▶ _INPUT DATA_
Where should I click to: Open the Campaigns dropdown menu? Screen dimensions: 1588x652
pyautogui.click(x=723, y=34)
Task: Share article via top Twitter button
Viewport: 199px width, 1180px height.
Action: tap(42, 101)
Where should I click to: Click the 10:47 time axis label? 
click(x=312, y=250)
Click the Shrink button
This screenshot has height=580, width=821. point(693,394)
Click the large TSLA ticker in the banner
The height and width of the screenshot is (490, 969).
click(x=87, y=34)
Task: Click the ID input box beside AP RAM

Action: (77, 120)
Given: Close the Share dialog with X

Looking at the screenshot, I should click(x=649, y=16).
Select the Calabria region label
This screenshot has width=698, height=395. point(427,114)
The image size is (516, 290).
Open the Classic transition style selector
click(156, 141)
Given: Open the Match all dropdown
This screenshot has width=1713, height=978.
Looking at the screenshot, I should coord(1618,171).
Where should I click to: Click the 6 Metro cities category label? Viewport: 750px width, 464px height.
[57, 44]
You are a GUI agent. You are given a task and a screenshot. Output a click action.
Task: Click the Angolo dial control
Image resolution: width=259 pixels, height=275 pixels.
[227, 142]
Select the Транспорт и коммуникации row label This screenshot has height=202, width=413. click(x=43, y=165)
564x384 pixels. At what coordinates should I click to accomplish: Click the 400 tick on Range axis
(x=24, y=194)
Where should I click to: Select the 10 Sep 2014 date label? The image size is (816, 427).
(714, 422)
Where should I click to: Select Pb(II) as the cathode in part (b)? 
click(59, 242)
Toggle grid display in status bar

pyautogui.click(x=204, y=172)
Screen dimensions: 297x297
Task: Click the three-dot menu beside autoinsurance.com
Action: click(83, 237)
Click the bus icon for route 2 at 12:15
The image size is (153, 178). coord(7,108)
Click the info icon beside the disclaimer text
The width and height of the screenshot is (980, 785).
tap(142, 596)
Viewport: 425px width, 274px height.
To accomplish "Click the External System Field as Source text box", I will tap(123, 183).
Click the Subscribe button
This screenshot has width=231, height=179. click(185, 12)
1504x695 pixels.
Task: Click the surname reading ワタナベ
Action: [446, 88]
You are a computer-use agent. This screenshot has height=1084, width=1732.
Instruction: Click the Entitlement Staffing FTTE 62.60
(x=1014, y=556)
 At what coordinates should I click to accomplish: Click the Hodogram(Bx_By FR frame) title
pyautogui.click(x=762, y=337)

▶ _DIRECTIONS_
Please reproduce the material in its entirety, exactly as it stands.

▶ _EXPECTED ANSWER_
Where should I click to: Open the Campaigns dropdown menu? Screen dimensions: 1588x652
pyautogui.click(x=723, y=34)
Task: Share article via top Twitter button
Viewport: 199px width, 1180px height.
Action: tap(42, 101)
Where should I click to: Click the 10:47 time axis label? 
click(x=312, y=250)
Click the Shrink button
This screenshot has height=580, width=821. point(693,394)
Click the large TSLA ticker in the banner
The height and width of the screenshot is (490, 969).
click(x=87, y=34)
Task: Click the ID input box beside AP RAM

Action: (77, 120)
Given: Close the Share dialog with X

Looking at the screenshot, I should click(x=649, y=16).
Select the Calabria region label
This screenshot has width=698, height=395. point(427,114)
The image size is (516, 290).
Open the Classic transition style selector
click(156, 141)
Given: Open the Match all dropdown
This screenshot has width=1713, height=978.
Looking at the screenshot, I should coord(1618,171).
Where should I click to: Click the 6 Metro cities category label? Viewport: 750px width, 464px height.
[57, 44]
You are a GUI agent. You are given a task and a screenshot. Output a click action.
Task: Click the Angolo dial control
Image resolution: width=259 pixels, height=275 pixels.
[227, 142]
Select the Транспорт и коммуникации row label This screenshot has height=202, width=413. click(x=43, y=165)
564x384 pixels. At what coordinates should I click to accomplish: Click the 400 tick on Range axis
(x=24, y=194)
Where should I click to: Select the 10 Sep 2014 date label? The image size is (816, 427).
(714, 422)
Where should I click to: Select Pb(II) as the cathode in part (b)? 
click(59, 242)
Toggle grid display in status bar

pyautogui.click(x=204, y=172)
Screen dimensions: 297x297
Task: Click the three-dot menu beside autoinsurance.com
Action: click(83, 237)
Click the bus icon for route 2 at 12:15
The image size is (153, 178). coord(7,108)
Click the info icon beside the disclaimer text
The width and height of the screenshot is (980, 785).
tap(142, 596)
Viewport: 425px width, 274px height.
To accomplish "Click the External System Field as Source text box", I will tap(123, 183).
Click the Subscribe button
This screenshot has width=231, height=179. click(185, 12)
1504x695 pixels.
Task: Click the surname reading ワタナベ
Action: [446, 88]
You are a computer-use agent. This screenshot has height=1084, width=1732.
Instruction: Click the Entitlement Staffing FTTE 62.60
(x=1014, y=556)
 At what coordinates should I click to accomplish: Click the Hodogram(Bx_By FR frame) title
pyautogui.click(x=762, y=337)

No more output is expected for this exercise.